HANALEI, Kauai >>
The rescue of an exhausted and frightened juvenile bison from the ocean off Hanalei Beach Park Wednesday represented both the ongoing trauma of Kauai’s storm victims and the efforts of people who continue to pull together to help those who need it most.
“It symbolizes this whole flood,” said Meredith
Zietz of Hanalei. “It says a lot about our community that we’re coming together for the people — and for the animals.”
Andy Friend, who co-runs a Hanalei bison ranch with Stuart Wellington, had never seen anything like Wednesday’s ocean rescue of the female bison.
“No, that’s pretty unique,” Friend said. “How it started swimming out there, we don’t know. … It was about 200, 300 yards out when they put a rope around it.
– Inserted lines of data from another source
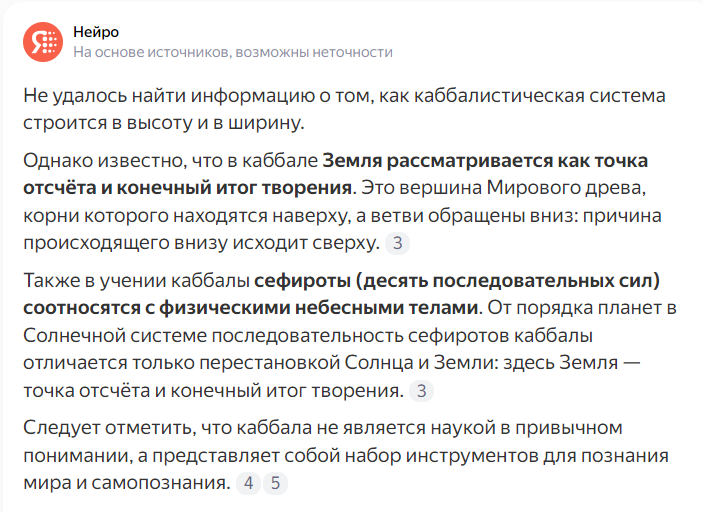
Task: Open source badge 3 after "исходит сверху"
Action: pos(397,243)
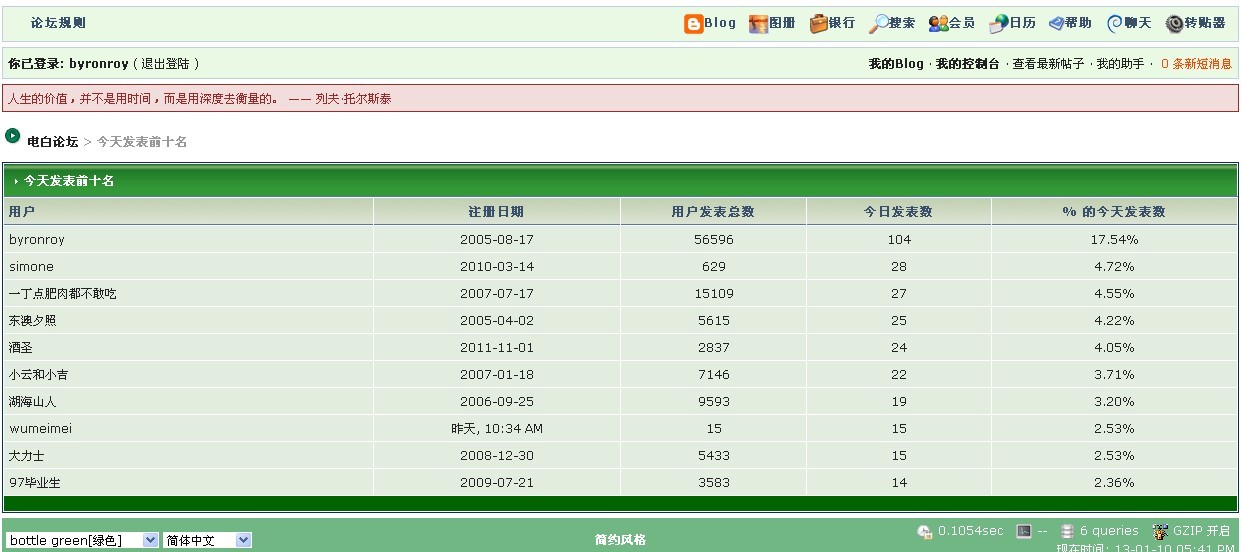The width and height of the screenshot is (1241, 552).
Task: Click the 搜索 magnifier icon
Action: (x=878, y=24)
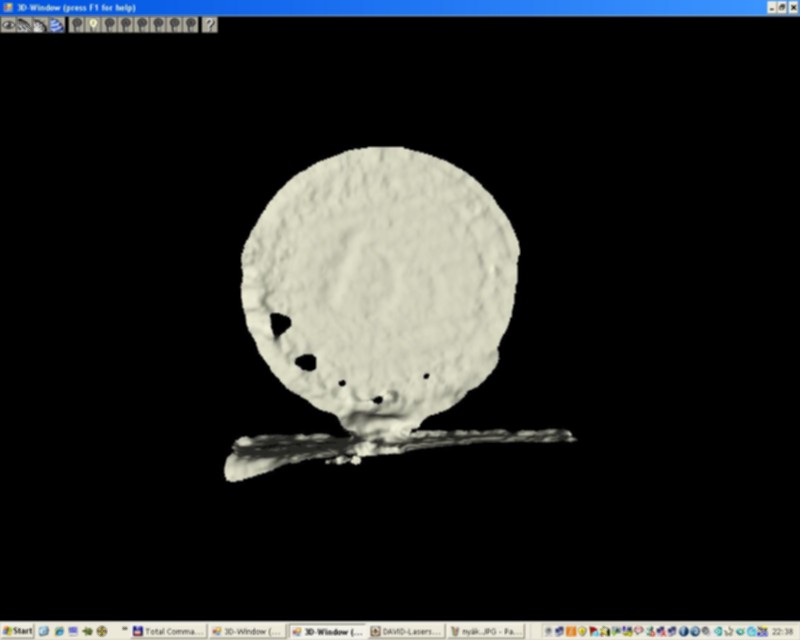Viewport: 800px width, 640px height.
Task: Switch to DAVID-Laserscanner taskbar window
Action: (x=407, y=631)
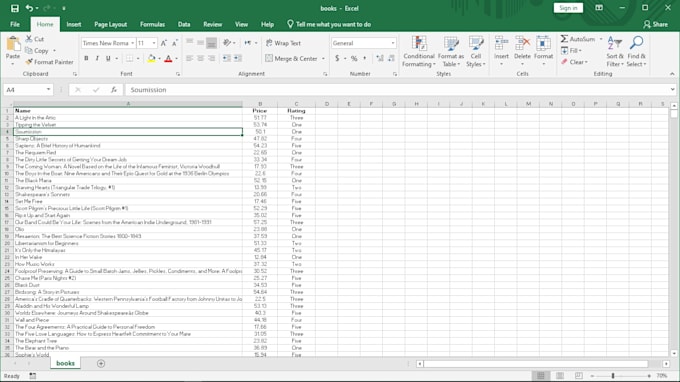
Task: Toggle Bold formatting
Action: (86, 58)
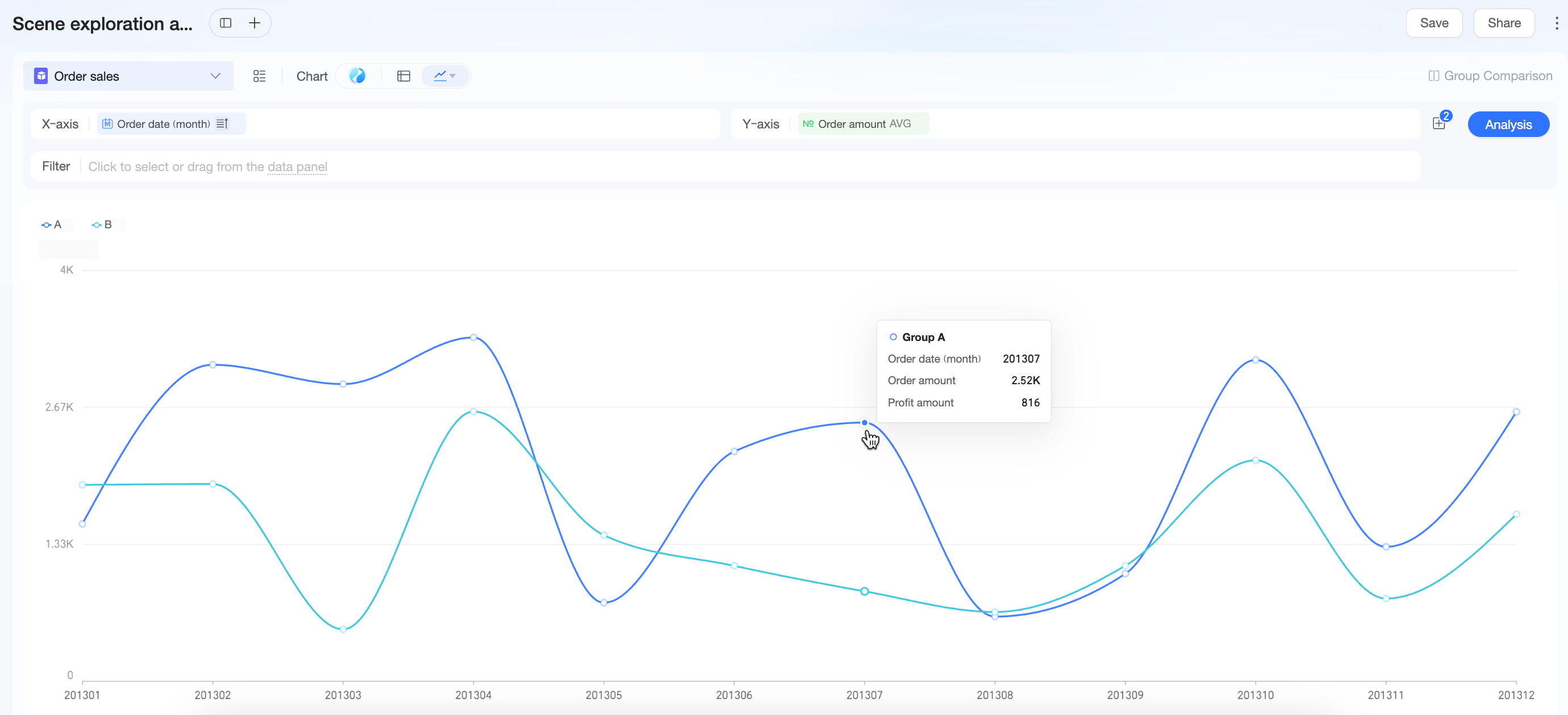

It was pretty exhausted.”
It took two boats, a personal watercraft and four paniolo, who patiently let the exhausted bovine squat along the shoreline for nearly 15 minutes before coaxing it into a trailer.
The crowd watching from Hanalei Beach Park went wild with applause when the bison finally got into a trailer and on its way back home.
Austin Wellington, Stuart Wellington’s son, has so far helped round up about a dozen wayward bison who scattered in panic during the storm.
“But nothing like this one,”
Stuart Wellington said.
Another wayward bison was found standing on a reef off of Blackpot Beach while the storm was still underway Sunday morning, Friend said.
“But the one today (Wednesday) is the only one that was actually found in the water.”
Another bison on Sunday ran through the backyard of the home that Zietz shares with her husband, Dusty, and their 8-month-old son, Roan. It then ran onto Kuhio Highway.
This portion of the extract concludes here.